══ Passage shown ══

This video from AFI featuring Dustin Hoffman was posted last December, but just now seems to be getting some traction. I first saw it as a series of gifs on tumblr, and then people started posting the video along with commentary.

(video embedded beneath all my wording, below)

In the clip, he’s talking about his motivation to play the character Dorothy Michaels in the classic movie Tootsie. It’s hard for me to believe, but this movie came out in 1982, when I was 12 years old. Honestly, I don’t think I’ve rewatched it since the 80s, for that matter.

My mother, a second wave and somewhat stereotypically bitter feminist (not her best character trait) hated the movie because she disliked the implication that it took a MAN to show women how to stand up for themselves. While I think her anger was overkill, she had a point that still stands. It’s a problematic movie, even though it’s generally a female-positive, feminist one. Well, I suppose given when it was made, we’d be hard pressed to hope for better from a major producer.

What’s interesting about this interview clip concerning the movie, though, is that it’s not about women empowering themselves or feminism making for better men. It’s about Hoffman’s rocky road of self discovery concerning his own brainwashing (his word) about what the value of a woman is.

On one hand, he’s feeling sorry for himself for missing out on meeting awesome women because of his shallow sexism regarding a woman’s value being solely in how good looking she is. He’s telling women something that we already, intimately, know: society judges us on our looks almost exclusively (ref. how the recent French women’s Wimbledon champion, Marion Bartoli, has been pilloried online for not being “pretty” or thin). It would be easy to roll our eyes and say, “thanks, Dustin, for nothing.”

═══

▸ Task 1: Reproduce the Tootsie post verbatim, beginning at "This video from" and stopping after "for that matter.".
▸ Task 2: Extend the Tootsie post beyond its final sentence.
The material that comes next isn't needed for any of this.

══ Stored data ══

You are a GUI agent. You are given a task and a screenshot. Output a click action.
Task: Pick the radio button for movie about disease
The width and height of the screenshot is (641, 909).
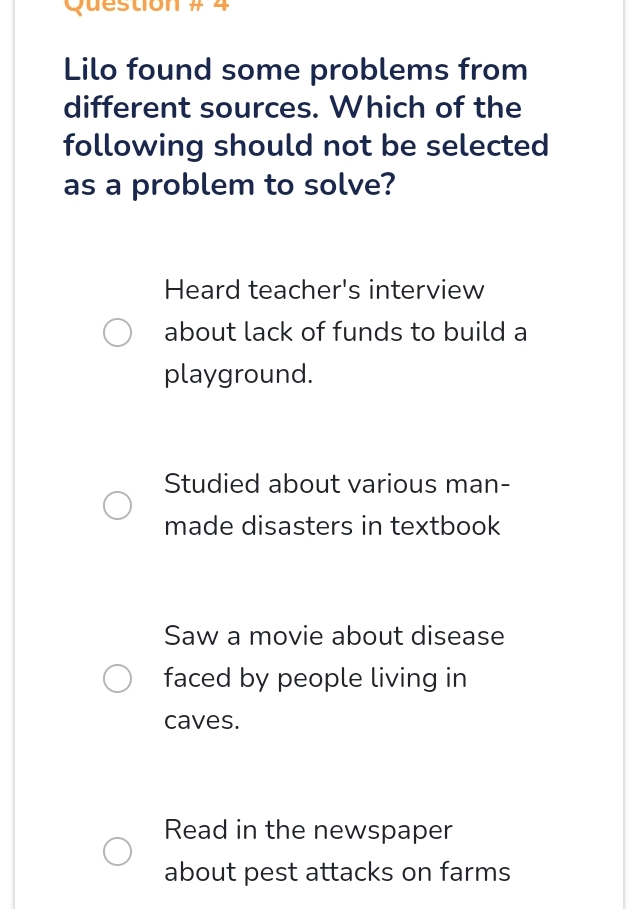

═══

▸ Final result 1:
This video from AFI featuring Dustin Hoffman was posted last December, but just now seems to be getting some traction. I first saw it as a series of gifs on tumblr, and then people started posting the video along with commentary.

(video embedded beneath all my wording, below)

In the clip, he’s talking about his motivation to play the character Dorothy Michaels in the classic movie Tootsie. It’s hard for me to believe, but this movie came out in 1982, when I was 12 years old. Honestly, I don’t think I’ve rewatched it since the 80s, for that matter.

▸ Final result 2:
BUT…part of the job of “consciousness raising” (to get all retro on your ass) is not preaching to the choir, but to the unconverted. One reason I think this video has hit such a chord with people is because it is such a relief to see a straight cis-gendered guy GET IT. He’s getting it within the framework of how he sees the world, sure, but then we all do that. What is important here is the story of how a very stereotypically guy’s guy, who was no Robert Redford himself, got in a dress and realized that not only was he not a beautiful woman, but that he was a woman that every man he knew would dismiss out of hand.

He could have written that off as “well sure, that’s because I’m an ugly woman, duh!” And that would have been that and Tootsie probably would not have been made.

Instead he saw the bigger picture (so to speak) of his situation: a smart, talented, experienced person who just happened to look like a not-very-attractive woman. That realization gut-punched him so hard, he cried not for himself but all the people he had wronged over the years.

I think that deserves respect.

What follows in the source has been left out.